Arundhati melangkah mencari lantai yang cukup luas sambil tengok kanan
dan kiri mencari sesuatu buat alas dia Sholat. Sampai dekat meja di sudut
ruangan sejajar dengan ranjang Sitakara, Arundhati memutuskan untuk
melaksanakan shalat di situ. Tapi, satu hal yang masih dia inginkan. Sajadah.
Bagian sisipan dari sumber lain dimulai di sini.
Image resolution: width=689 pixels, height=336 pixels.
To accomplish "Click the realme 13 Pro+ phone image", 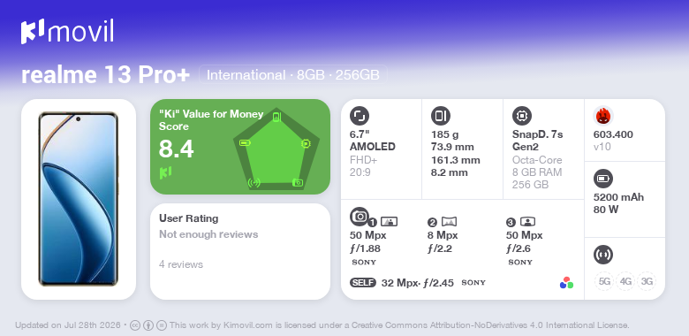I will coord(79,199).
Atau apapun yang bisa dia gunakan untuk alas shalat. Arundhati menghayal, andai
Sajadah yang ada di rumahnya dia bawa. Ketika asyik menghayal, tanpa dia sadari
saat ini dia telah berdiri di atas sajaddah yang dia hayalkan. Ketika dia
mengucap niat shalat sambil menunduk dia baru nyadar dia sedang berdiri di atas
karpet yang dia hayalkan. Reflek Arundhati melompat mundur sambil menyebut,
“Masya Allah!”
Mendengar teriakan Arundhati, Sitakara pun kaget. Rasa kantuk yang masih
tersisa tiba-tiba menghilang seketika. Pandangannya dia alihkan ke arah Arundhati.
“Ada apa Ayun?”
“Ini…..? Ini…? Ini….!?” Arundhati berteriak ini ini sambil menunjuk ke
arah sajaddah yang ada di depannya. Sitakara segera paham apa yang dimaksud ini
ini oleh Arundhati.
“Ini bukan dunia kamu Nona Arundhati!” Sitakara mengingatkan Arundhati tentang
posisinya sekaligus dengan menyebutkan panggilannya saat pertama kali mereka
bertemu dengan suatu penekanan.
Demi mendengar Sitakara menyebutnya dengan panggilan Nona Arundhati, Arundhati
langsung memasang tampang kesal. Sitakara tertawa renyah,
“Ha ha ha… sudah sudah sudah! Pasti Ayun tadi memikirkan dengan sangat
sajaddah yang sekarang ada di depan Ayun, kan?”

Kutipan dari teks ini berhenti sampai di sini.